**Esercizio assegnato a:**
Ricopia parola per parola il brano sull'occupazione nazista in Italia, cominciando dalle parole "Nel caso di" e fermandoti dopo "paragoni del genere[10].".

================================

Un capitolo a parte merita la questione dell'atteggiamento del Vaticano e della chiesa cattolica italiana. Ovviamente il Vaticano e la chiesa esercitavano un potere contrattuale nei confronti dei nazisti. (Non avrebbe alcun senso un paragone con la posizione della chiesa polacca). I nazisti erano perfettamente consapevoli degli ebrei e antifascisti ospitati in strutture ecclesiali. Avrebbero potuto effettuare incursioni in ogni momento nei conventi e monasteri. Lo fecero solo raramente. In compenso, la chiesa cattolica seppe ricambiare tale comportamento nel dopoguerra, fornendo a nazisti e fascisti della RSI le possibilità di mettersi in salvo alla fine della guerra. (Non mi interessa alcun giudizio moralistico. La questione riguarda la coscienza dei cattolici, non degli altri. Mi limito a constatare il fatto, e a sottolinearne le implicazioni anche per le probabilità di sopravvivenza degli ebrei italiani).

Più in generale, l'intero arco dell'occupazione nazista e della RSI fu fortemente condizionato dai calcoli sui tempi e suoi modi dell'avanzata alleata in Italia. Roma non fu distrutta (per ovvi motivi). Firenze non fu distrutta (in base a una intesa con i nazisti). (Il confronto con Varsavia e Budapest potrebbe essere di un qualche interesse. Praga fu salvata, ma dagli uomini di Vlasov).

Nel caso di Trieste e dell'Istria, formazioni politiche italiane (antifasciste e non) potevano seriamente ipotizzare uno sbarco alleato in Istria (con l'avallo dei nazisti). È difficile immaginare ragionamenti equivalenti da parte polacca; non sarebbe stato logisticamente possibile. Si potrebbero fare innumerevoli altri paragoni del genere[10].

================================

**Esercizio assegnato b:**
Riporta in una tabella Markdown, con le colonne "Numero" per il numero progressivo e "Riga" per il testo, le righe del materiale che vanno da quella che contiene "Viewport: 1456px width, 819px" fino a quella che contiene "Action: [59, 131]", incluse entrambe. Tralascia le righe vuote.

**Materiale dell'esercizio:**

================================

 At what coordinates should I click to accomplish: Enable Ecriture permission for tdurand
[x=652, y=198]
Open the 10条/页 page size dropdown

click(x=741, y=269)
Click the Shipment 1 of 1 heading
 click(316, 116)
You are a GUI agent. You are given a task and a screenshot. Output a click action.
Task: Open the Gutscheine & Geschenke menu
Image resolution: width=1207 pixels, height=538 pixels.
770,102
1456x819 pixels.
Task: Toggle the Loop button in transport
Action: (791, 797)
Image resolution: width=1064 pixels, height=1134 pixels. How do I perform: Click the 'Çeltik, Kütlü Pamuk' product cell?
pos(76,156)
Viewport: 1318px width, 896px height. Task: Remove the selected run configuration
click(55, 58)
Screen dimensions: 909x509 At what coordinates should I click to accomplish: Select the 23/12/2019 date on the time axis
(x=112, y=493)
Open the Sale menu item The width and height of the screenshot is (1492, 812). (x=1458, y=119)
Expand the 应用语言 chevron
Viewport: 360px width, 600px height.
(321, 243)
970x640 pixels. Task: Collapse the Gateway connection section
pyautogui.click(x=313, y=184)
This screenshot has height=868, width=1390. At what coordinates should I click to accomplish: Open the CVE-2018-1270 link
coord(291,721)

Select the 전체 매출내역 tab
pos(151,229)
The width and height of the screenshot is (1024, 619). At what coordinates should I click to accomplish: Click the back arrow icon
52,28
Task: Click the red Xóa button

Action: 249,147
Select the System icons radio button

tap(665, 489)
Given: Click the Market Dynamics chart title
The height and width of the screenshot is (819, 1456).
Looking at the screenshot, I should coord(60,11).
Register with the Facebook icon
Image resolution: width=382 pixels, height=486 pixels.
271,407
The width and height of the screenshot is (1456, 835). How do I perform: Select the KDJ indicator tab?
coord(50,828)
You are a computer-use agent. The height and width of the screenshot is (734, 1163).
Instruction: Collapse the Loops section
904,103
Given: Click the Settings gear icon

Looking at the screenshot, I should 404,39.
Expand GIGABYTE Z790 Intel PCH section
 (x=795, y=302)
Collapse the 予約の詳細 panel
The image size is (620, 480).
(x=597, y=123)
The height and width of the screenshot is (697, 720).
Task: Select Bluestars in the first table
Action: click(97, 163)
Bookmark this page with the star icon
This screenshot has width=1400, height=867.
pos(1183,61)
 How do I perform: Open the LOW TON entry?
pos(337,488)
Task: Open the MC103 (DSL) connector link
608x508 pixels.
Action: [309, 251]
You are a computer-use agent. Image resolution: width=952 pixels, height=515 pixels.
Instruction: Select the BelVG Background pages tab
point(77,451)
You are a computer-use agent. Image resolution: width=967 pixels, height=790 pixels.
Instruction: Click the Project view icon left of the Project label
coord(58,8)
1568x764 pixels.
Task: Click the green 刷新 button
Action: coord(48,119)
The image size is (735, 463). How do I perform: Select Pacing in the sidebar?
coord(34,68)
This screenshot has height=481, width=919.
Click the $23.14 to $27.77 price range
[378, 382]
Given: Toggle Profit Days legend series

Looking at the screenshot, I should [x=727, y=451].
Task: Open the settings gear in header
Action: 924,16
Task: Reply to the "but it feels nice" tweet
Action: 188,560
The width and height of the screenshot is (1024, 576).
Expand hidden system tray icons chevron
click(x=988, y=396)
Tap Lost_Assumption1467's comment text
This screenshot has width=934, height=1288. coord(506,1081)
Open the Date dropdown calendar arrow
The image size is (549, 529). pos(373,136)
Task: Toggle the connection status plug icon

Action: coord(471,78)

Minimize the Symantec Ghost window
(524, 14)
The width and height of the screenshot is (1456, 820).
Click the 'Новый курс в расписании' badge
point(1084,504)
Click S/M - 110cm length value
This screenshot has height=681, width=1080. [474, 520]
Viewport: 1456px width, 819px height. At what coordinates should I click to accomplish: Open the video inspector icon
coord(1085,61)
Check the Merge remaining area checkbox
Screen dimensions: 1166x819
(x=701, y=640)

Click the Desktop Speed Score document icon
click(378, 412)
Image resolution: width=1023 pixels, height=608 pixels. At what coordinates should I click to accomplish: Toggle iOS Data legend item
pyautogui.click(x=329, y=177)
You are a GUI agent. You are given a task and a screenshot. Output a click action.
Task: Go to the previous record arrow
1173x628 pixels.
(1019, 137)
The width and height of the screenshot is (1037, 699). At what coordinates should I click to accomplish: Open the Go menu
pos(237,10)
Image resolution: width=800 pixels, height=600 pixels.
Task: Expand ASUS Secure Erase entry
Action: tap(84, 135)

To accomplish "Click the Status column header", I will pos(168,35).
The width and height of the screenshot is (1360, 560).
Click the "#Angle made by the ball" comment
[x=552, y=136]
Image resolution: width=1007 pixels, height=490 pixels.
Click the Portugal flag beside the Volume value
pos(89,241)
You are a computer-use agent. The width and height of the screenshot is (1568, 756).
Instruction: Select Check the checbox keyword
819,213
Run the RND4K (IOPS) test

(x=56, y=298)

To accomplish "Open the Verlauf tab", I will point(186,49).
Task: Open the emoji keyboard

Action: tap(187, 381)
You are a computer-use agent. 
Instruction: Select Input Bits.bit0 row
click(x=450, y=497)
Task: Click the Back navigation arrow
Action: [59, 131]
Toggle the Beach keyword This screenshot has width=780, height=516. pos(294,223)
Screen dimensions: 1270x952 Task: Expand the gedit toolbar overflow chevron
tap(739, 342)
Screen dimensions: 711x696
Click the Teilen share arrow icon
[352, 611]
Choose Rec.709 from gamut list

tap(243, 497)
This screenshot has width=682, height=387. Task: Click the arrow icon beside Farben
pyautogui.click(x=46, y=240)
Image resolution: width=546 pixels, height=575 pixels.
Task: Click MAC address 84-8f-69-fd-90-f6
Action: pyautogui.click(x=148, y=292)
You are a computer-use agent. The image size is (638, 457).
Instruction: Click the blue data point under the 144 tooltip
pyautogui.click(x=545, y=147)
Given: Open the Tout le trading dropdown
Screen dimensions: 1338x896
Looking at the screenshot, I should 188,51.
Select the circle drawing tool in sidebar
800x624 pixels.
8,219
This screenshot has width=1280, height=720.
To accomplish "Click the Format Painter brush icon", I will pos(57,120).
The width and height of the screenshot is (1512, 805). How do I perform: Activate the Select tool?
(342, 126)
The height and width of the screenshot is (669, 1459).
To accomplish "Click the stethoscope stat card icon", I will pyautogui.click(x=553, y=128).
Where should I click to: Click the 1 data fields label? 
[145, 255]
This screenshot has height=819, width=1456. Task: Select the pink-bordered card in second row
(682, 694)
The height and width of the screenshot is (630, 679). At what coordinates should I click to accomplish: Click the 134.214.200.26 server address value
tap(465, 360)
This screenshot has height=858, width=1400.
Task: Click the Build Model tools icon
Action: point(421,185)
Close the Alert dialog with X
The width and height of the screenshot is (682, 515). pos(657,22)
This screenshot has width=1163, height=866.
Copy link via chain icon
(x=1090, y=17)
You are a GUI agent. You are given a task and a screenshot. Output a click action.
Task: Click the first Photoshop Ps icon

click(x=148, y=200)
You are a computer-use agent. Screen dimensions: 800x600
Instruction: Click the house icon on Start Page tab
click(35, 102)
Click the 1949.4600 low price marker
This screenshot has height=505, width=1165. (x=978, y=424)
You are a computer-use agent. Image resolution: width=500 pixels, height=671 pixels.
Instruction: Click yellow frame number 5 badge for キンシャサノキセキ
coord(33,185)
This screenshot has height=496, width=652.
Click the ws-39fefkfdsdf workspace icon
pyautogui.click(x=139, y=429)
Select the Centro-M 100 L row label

================================

**Risposta completa a:**
Nel caso di Trieste e dell'Istria, formazioni politiche italiane (antifasciste e non) potevano seriamente ipotizzare uno sbarco alleato in Istria (con l'avallo dei nazisti). È difficile immaginare ragionamenti equivalenti da parte polacca; non sarebbe stato logisticamente possibile. Si potrebbero fare innumerevoli altri paragoni del genere[10].

**Risposta completa b:**
| Numero | Riga |
|---|---|
| 1 | Viewport: 1456px width, 819px height. At what coordinates should I click to accomplish: Open the video inspector icon |
| 2 | coord(1085,61) |
| 3 | Check the Merge remaining area checkbox |
| 4 | Screen dimensions: 1166x819 |
| 5 | (x=701, y=640) |
| 6 | Click the Desktop Speed Score document icon |
| 7 | click(378, 412) |
| 8 | Image resolution: width=1023 pixels, height=608 pixels. At what coordinates should I click to accomplish: Toggle iOS Data legend item |
| 9 | pyautogui.click(x=329, y=177) |
| 10 | You are a GUI agent. You are given a task and a screenshot. Output a click action. |
| 11 | Task: Go to the previous record arrow |
| 12 | 1173x628 pixels. |
| 13 | (1019, 137) |
| 14 | The width and height of the screenshot is (1037, 699). At what coordinates should I click to accomplish: Open the Go menu |
| 15 | pos(237,10) |
| 16 | Image resolution: width=800 pixels, height=600 pixels. |
| 17 | Task: Expand ASUS Secure Erase entry |
| 18 | Action: tap(84, 135) |
| 19 | To accomplish "Click the Status column header", I will pos(168,35). |
| 20 | The width and height of the screenshot is (1360, 560). |
| 21 | Click the "#Angle made by the ball" comment |
| 22 | [x=552, y=136] |
| 23 | Image resolution: width=1007 pixels, height=490 pixels. |
| 24 | Click the Portugal flag beside the Volume value |
| 25 | pos(89,241) |
| 26 | You are a computer-use agent. The width and height of the screenshot is (1568, 756). |
| 27 | Instruction: Select Check the checbox keyword |
| 28 | 819,213 |
| 29 | Run the RND4K (IOPS) test |
| 30 | (x=56, y=298) |
| 31 | To accomplish "Open the Verlauf tab", I will point(186,49). |
| 32 | Task: Open the emoji keyboard |
| 33 | Action: tap(187, 381) |
| 34 | You are a computer-use agent.  |
| 35 | Instruction: Select Input Bits.bit0 row |
| 36 | click(x=450, y=497) |
| 37 | Task: Click the Back navigation arrow |
| 38 | Action: [59, 131] |